Claude Code, GitHub Copilot, and Cursor are closed APIs or API-dependent tools — they cannot be downloaded and run on private infrastructure without sending code to a third-party server. Laguna XS 2.1's open weights can be downloaded and run entirely on a developer's own hardware, making it the relevant alternative specifically for organizations with data residency requirements, air-gapped environments, or budgets that favor compute over per-token costs at scale. On benchmark scores, XS 2.1 is competitive within the open-weight 33B class but trails the frontier closed models (Claude Mythos Preview, GPT-5 series) on absolute performance. The right comparison is against other locally-deployable open-weight coding models: Cohere's North Mini Code, Qwen3.6-35B-A3B, and similar weight-class options.

Are the SWE-bench scores independently verified?

No. All Poolside benchmark results for XS 2.1 come from Poolside's own evaluation runs, using the Laude Institute's Harbor Framework with Poolside's agent harness. Comparison model scores came from other vendors' release materials, not a neutral third-party evaluation. Poolside ran a post-hoc reward-hacking check and found no significant issues, but the numbers are self-reported. Developers should treat these as signals rather than proofs and run their own benchmarks on representative tasks before making infrastructure commitments.

What is the OpenMDW-1.1 license, and is XS 2.1 safe for commercial use?
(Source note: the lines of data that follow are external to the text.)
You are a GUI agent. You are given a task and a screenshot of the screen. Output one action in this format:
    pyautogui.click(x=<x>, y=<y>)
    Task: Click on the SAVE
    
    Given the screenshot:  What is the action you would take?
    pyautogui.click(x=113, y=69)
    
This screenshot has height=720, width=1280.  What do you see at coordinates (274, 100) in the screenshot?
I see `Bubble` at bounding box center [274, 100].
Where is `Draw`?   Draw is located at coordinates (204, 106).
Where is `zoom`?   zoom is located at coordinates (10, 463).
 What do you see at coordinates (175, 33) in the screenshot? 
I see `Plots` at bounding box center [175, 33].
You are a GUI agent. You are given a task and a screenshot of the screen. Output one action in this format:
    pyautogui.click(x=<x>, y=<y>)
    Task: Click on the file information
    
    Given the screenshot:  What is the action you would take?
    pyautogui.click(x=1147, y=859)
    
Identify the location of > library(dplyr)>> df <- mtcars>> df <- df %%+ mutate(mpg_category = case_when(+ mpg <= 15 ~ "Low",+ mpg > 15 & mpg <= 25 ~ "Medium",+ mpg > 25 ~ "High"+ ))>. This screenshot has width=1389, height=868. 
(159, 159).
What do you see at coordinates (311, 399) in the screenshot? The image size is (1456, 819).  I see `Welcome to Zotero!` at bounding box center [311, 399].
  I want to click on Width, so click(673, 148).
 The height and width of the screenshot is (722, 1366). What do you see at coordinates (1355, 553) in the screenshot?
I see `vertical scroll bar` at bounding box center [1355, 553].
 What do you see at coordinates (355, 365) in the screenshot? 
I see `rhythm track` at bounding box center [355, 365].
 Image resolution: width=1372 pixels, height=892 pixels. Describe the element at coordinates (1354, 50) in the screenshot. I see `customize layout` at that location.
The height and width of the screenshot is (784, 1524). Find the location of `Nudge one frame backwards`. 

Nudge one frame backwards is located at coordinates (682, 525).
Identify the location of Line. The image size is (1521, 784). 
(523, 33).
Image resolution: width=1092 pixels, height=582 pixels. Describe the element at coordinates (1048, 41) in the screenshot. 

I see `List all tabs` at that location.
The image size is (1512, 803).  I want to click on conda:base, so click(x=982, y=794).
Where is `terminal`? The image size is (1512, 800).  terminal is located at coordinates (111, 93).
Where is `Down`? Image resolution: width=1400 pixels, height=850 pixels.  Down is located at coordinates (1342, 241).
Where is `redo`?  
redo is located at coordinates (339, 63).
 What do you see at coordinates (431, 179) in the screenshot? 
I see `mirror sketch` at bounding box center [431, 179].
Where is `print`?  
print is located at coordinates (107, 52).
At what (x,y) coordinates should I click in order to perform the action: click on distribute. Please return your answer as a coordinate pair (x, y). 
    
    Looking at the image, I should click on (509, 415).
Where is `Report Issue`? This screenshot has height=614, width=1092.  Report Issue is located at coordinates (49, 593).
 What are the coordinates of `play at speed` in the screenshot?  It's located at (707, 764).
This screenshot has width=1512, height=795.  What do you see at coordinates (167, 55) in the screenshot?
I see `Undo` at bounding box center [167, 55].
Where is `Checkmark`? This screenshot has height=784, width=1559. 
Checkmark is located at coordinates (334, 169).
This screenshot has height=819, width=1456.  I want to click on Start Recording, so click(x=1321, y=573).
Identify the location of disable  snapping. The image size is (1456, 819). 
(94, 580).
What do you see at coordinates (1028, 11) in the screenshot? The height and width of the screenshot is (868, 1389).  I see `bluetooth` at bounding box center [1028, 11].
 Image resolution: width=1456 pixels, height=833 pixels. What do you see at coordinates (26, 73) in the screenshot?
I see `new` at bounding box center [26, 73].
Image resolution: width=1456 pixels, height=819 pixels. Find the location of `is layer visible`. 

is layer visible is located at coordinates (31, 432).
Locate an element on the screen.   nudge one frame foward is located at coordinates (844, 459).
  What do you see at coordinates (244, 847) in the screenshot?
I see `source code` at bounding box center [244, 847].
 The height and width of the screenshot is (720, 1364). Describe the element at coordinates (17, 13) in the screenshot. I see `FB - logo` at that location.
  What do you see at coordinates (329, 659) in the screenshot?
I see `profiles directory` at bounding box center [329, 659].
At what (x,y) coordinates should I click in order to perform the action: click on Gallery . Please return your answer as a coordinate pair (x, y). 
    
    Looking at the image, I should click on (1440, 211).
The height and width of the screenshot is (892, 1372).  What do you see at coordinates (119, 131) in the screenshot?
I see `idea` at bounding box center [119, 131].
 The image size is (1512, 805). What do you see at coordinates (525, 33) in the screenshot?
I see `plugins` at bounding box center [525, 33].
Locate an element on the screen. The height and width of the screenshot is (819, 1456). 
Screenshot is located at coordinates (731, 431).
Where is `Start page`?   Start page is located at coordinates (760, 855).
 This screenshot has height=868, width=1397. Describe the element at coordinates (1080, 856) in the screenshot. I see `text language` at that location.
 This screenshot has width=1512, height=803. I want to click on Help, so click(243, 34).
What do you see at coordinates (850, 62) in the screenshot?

OpenMDW-1.1, developed by the Linux Foundation with Amazon, Meta, IBM, Microsoft, and others, is a permissive license built specifically for AI model weights and related artifacts. It grants copyright, patent, database, and trade secret rights for any use — including commercial deployment, modification, and redistribution. The only obligation is retaining the license file in any redistribution of the model materials. Generated outputs carry no license obligations. NVIDIA has adopted OpenMDW-1.1 for its Cosmos, Isaac GR00T, and Nemotron model families. For teams that previously avoided open-weight models due to Apache 2.0 ambiguity around weights versus software, OpenMDW-1.1 resolves most of those concerns.